» **Problem details**
Among the lines below, list those containing the string "Expand".
--- --- ---
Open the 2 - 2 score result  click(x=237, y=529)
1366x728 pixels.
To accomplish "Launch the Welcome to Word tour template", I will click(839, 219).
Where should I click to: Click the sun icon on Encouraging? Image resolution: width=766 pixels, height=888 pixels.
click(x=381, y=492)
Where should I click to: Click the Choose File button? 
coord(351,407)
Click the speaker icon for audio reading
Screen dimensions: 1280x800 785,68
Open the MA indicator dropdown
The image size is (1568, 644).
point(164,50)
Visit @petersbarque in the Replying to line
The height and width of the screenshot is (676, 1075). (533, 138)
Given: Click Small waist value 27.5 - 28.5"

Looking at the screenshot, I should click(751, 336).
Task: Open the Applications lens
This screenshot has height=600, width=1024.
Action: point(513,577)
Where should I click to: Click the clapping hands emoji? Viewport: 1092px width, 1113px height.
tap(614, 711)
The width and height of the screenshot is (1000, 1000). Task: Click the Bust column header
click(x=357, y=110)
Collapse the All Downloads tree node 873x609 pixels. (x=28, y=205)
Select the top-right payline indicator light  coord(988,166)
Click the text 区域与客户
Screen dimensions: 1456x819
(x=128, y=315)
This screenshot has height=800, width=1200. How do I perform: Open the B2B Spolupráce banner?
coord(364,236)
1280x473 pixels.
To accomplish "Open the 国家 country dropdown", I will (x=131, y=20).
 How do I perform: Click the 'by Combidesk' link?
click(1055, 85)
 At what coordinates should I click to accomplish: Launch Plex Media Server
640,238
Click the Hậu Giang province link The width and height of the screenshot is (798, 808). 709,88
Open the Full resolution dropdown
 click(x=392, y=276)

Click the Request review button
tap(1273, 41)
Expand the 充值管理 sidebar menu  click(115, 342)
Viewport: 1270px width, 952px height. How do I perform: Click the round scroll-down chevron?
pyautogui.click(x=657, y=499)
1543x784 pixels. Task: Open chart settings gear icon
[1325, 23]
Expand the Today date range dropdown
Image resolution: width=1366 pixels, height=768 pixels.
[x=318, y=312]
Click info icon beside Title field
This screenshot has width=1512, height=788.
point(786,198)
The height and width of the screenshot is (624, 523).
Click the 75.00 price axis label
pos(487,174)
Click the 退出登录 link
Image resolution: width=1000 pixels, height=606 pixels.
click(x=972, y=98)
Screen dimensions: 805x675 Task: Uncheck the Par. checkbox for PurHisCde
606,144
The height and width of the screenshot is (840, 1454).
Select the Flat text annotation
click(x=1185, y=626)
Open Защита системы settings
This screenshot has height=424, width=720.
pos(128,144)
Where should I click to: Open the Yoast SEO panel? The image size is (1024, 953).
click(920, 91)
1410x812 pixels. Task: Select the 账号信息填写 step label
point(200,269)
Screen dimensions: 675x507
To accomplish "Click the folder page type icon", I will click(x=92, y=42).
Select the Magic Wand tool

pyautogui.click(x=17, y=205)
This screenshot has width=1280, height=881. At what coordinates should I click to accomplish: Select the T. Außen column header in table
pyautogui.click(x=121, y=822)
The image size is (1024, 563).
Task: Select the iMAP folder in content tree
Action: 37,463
--- --- ---
» **Solved problem**
Expand the 充值管理 sidebar menu  click(115, 342)
Expand the Today date range dropdown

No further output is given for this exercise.